The Environmental Protection Agency has demanded that new measures be taken to control odours and dust emissions coming from decontamination work at the former Dublin Gas site in the city's docklands.
The site's owners, the Dublin Docklands Development Authority, have described the problem as "nothing major", but said they would comply fully with the EPA's requests.
The EPA wrote last week to consultants overseeing decontamination work for the authority following "numerous complaints relating to odour and dust" arising from the 11-acre site along Sir John Rogerson's quay. Formal complaints reached the agency from the staff of Bord Gais, An Post, Esat and residents in the area.
The authority has a licence from the EPA to carry out remedial work at the site, which is known to be chemically contaminated after two centuries of town gas production. The complaints "represent non-compliances with conditions 6.7, relating to odour, and 6.8, relating to dust, of the licence", according to the EPA's letter to the consultants, Parkman Environment of South Wirral, Britain.
The agency specified eight "actions required" including the provision of a 24-hour emergency telephone service to allow nearby residents to report odours, dust and other problems. The consultants were told to prepare an "odour fact sheet" listing the contaminants likely to be encountered during the clean-up, and were required to meet the people making complaints.

→ PROBLEM SET:
1. According to the article on the Dublin Gas site, which firm was overseeing the decontamination work for the Dublin Docklands Development Authority?
2. From the article on the Dublin Gas site, list every group whose formal complaints reached the Environmental Protection Agency.
3. Write a continuation of the article on the Dublin Gas site, picking up after its final sentence.

→ DATA SECTION:

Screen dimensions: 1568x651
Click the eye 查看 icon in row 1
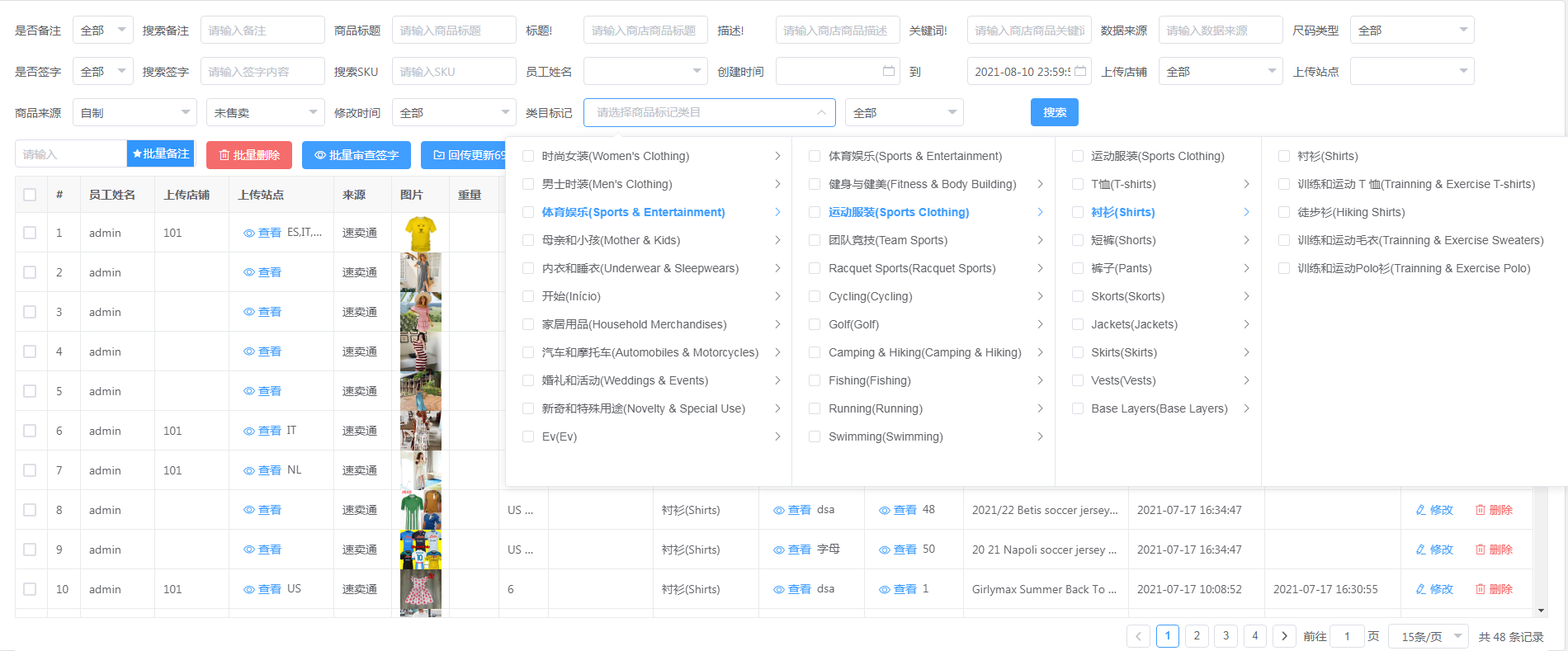(249, 234)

→ ANSWERS TO THE EXERCISE:
1. Parkman Environment of South Wirral, Britain.

2. Staff of Bord Gais, staff of An Post, staff of Esat, and residents in the area.

3.
It also demanded a number of actions on the site, including extra odour and air quality monitoring, the immediate use of sheeting to cover exposed soil and continuous spraying to prevent dust and odours moving off site.
"You should be aware that failure to comply with the conditions of a waste licence is an offence under the Waste Management Act 1996," the EPA letter pointed out. Continued non-compliance would leave the authority open to prosecution and a fine, according to the EPA.
The authority had said from the beginning of the project that it would work closely with the EPA, according to a spokesman for the authority. "The monitoring we said would take place is taking place," he said yesterday, adding that all additional requirements from the EPA would be complied with "totally".
He said, however, that these were only minor infringements of the EPA controls. "There is nothing major within them whatsoever," he said. "There is nothing toxic released at the moment."
The Green Party has threatened to picket the site if the authority did not comply with the EPA's demands.